- SUPPLIED DATA

[Start of Attachment]

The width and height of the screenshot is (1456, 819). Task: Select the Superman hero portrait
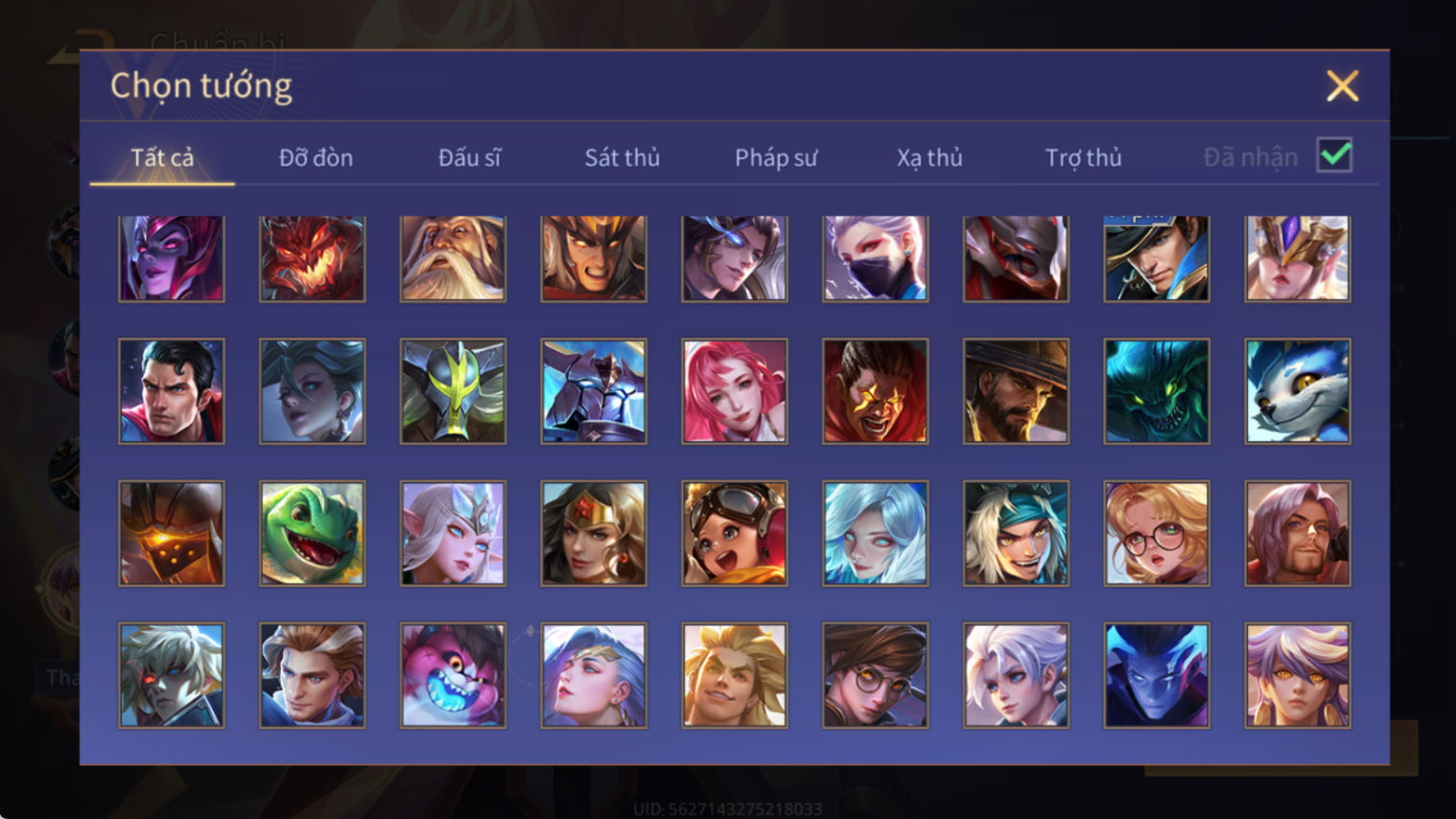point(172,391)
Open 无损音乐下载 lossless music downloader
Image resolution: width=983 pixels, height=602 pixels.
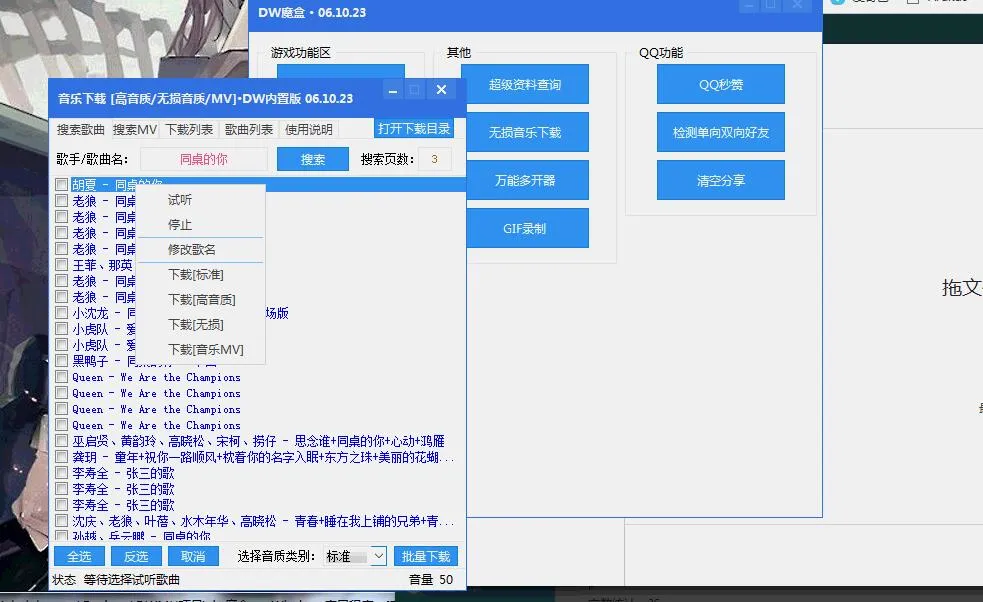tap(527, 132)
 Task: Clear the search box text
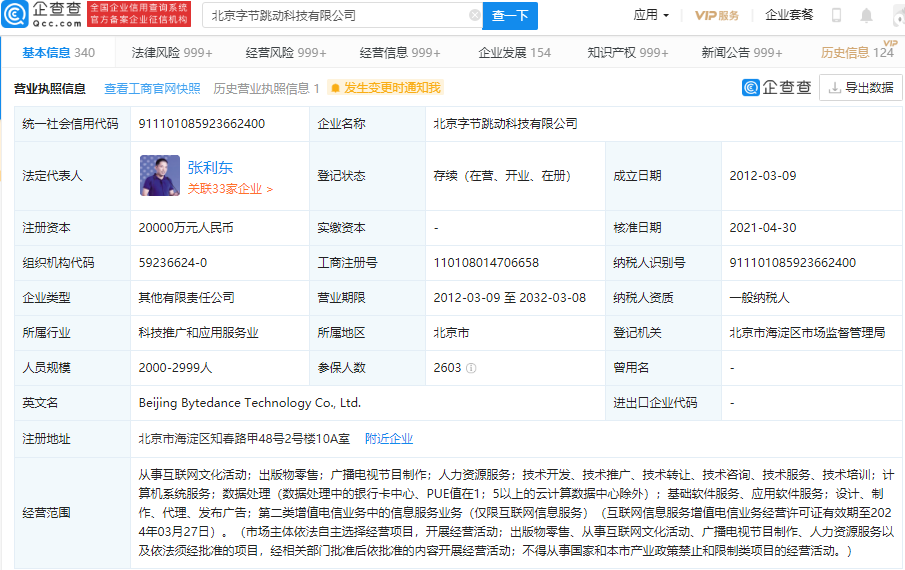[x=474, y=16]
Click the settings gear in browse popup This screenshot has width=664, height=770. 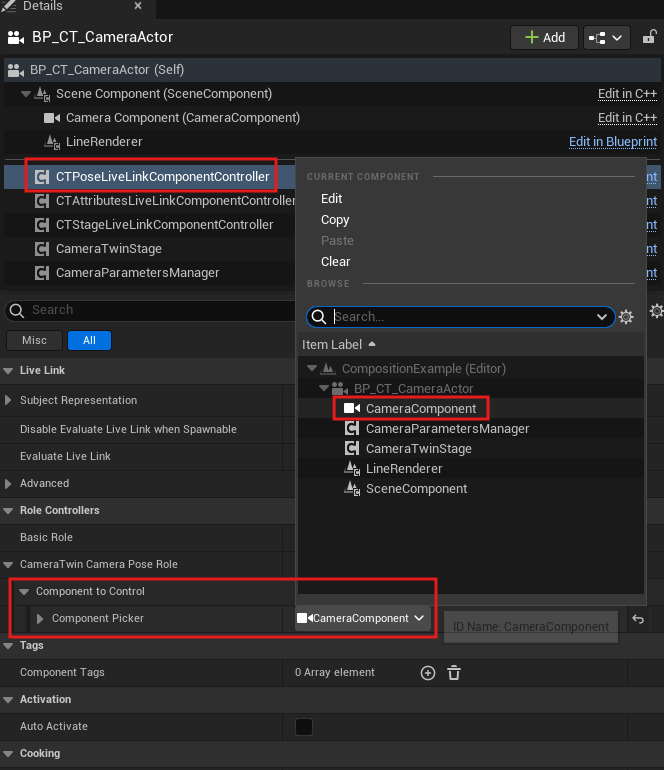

[End of Attachment]

- TRY IT
Transcribe the entries above verbatim, omitting their pictures.

- WRITTEN SOLUTION
The width and height of the screenshot is (1456, 819). Task: Select the Superman hero portrait
point(172,391)
Open 无损音乐下载 lossless music downloader
Image resolution: width=983 pixels, height=602 pixels.
tap(527, 132)
 Task: Clear the search box text
[x=474, y=16]
Click the settings gear in browse popup This screenshot has width=664, height=770. 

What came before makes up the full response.